Kunstwerk des Monats ist "Scaramouche" von Arnulf Rainer aus dem Jahr 1970, ein mit Öl übermaltes Foto mit den Maßen 95 x74 cm. Kollegin Elke Haan betrachtet das Werk:
1968 beginnt der junge Künstler Arnulf Rainer (geb. 1929 in Baden bei Wien), in einem Fotoautomaten am Wiener Westbahnhof Grimassenfotos seines eigenen Gesichts aufzunehmen und diese dann zu übermalen. Er nennt die etwa 40 Fotoreihen, die in den kommenden Jahren auf diese Weise entstehen „Face Farces“. Eine Farce, ein Begriff aus der Theaterwelt, meint Zerrbild, Spottbild, eine Posse. Rainers Ziel ist es, den Ausdruck seiner auf das Foto gebannten Gemütsbewegung noch zu steigern und zu erweitern:

Immer ungeduldiger und nervöser beim Retuschieren, fing ich an zu überarbeiten und versuchte so, Intensität, Erregung Nerven- und Muskelanspannung des Gesichts nicht nur zu verdeutlichen, sondern auch zu erweitern.

Arnulf Rainer in: Körpersprache. Verlag van de Loo und Prelinger, München1980

In seinem Werk „Scaramouche“ blickt Rainer wie auf einem Passfoto den Betrachter mit aufgerissenen, fast erschreckt-erregten Augen an. Unter der Übermalung sind seine schwarz- gelockten Haaren, und ein Teil seiner mit Teddyfutter gefütterten Jacke noch zu sehen. Von der Nasenwurzel strahlenartig aus über Stirn, Wangen und Kinn übermalt er in Weiß mit gelben, roten und grünen Farbstreifen. Darüber noch gitterartig fast wie in Form einer Spinne legt er schwarze, starke Striche bis zu den Rändern hin. Fast verstörend wirkt das Bild, in dem der Künstler mit sich selbst in einen kreativen Akt. Er verfremdet sein Antlitz, das dennoch in Spuren sichtbar ist. Wie ein Schauspieler in einer Rolle agiert er mit seiner Mimik und bezieht sich mit dem Titel „Scaramouche“ auf eine komische Figur des italienischen Volkstheaters Commedia dell`arte.

Als Übermaler ging Arnulf Rainer in die Kunstgeschichte ein. In seinem gesamten Werk bedient sich der Künstler, der zu den bedeutendsten zeitgenössischen Künstlern Österreichs gehört, dieser Ausdrucksform. Zunächst aus Materialmangel übermalte er nicht eigene, sondern auch Gemälde anderer Künstler, die ihm zur Verfügung gestellt wurden. Berühmt sind seine Kreuz- und Bibelübermalungen.

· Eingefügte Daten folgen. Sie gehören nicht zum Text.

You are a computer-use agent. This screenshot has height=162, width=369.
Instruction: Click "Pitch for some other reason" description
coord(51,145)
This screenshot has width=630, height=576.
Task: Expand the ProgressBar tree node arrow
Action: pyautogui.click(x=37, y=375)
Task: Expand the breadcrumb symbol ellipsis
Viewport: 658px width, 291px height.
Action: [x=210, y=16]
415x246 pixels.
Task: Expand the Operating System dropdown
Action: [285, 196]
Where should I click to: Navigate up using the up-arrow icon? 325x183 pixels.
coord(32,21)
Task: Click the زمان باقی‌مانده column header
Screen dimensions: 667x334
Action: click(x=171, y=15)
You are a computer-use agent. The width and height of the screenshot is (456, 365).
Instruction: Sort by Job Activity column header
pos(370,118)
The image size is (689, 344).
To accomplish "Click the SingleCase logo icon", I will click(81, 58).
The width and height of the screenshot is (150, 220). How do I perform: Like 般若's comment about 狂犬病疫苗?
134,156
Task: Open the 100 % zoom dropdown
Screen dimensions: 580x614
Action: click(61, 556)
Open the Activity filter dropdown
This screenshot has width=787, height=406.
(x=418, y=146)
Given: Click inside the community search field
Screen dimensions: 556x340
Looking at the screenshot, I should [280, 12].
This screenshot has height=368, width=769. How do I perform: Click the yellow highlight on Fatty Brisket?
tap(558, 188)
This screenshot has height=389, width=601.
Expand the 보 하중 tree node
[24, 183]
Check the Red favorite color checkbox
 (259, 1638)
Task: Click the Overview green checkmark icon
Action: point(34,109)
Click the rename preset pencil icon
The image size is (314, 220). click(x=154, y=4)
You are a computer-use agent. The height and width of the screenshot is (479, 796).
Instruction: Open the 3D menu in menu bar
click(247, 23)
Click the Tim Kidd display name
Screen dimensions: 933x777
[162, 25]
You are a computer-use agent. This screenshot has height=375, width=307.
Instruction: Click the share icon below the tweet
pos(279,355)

Berüchtigt ist seine unerlaubte Übermalung 1961 einer Radierung während einer Ausstellungseröffnung in Wolfsburg, wo er das soeben preisgekrönte Werk der Grafikerin Helga Pape mit schwarzer Farbe übermalte und an das Bild eine Karte heftete mit der bedruckten Aufschrift: „bemalt von Arnulf Rainer“.  Rainer wurde daraufhin von der Polizei verhaftet und vor Gericht gestellt.

Als Autodidakt, der ein Kunststudium an der Hochschule für angewandte Kunst und an der Akademie der bildenden Künste, beide in Wien, nach einem bzw. drei Tagen abbrach, setzte er sich früh mit der zeitgenössischen informellen Kunst auseinander. 1970 stellt er seine „Face Farces“ erstmals in einer Einzelausstellung in der Galerie Otto van de Loo in München aus. 1978 erhält er den Großen Österreichischen Staatspreis. Von 1981 bis 1995 ist er Professor an der Akademie der Bildenden Künste in Wien. Ein Einbruch in sein Atelier und die Übermalung eines seiner Werke durch den unbekannten Eindringling veranlassen ihn, seine Professur aufzugeben.

Insgesamt 12 Werke von Rainer kommen mit der Schenkung Otto van de Loos 1997 in den Sammlungsbestand der Kunsthalle Emden.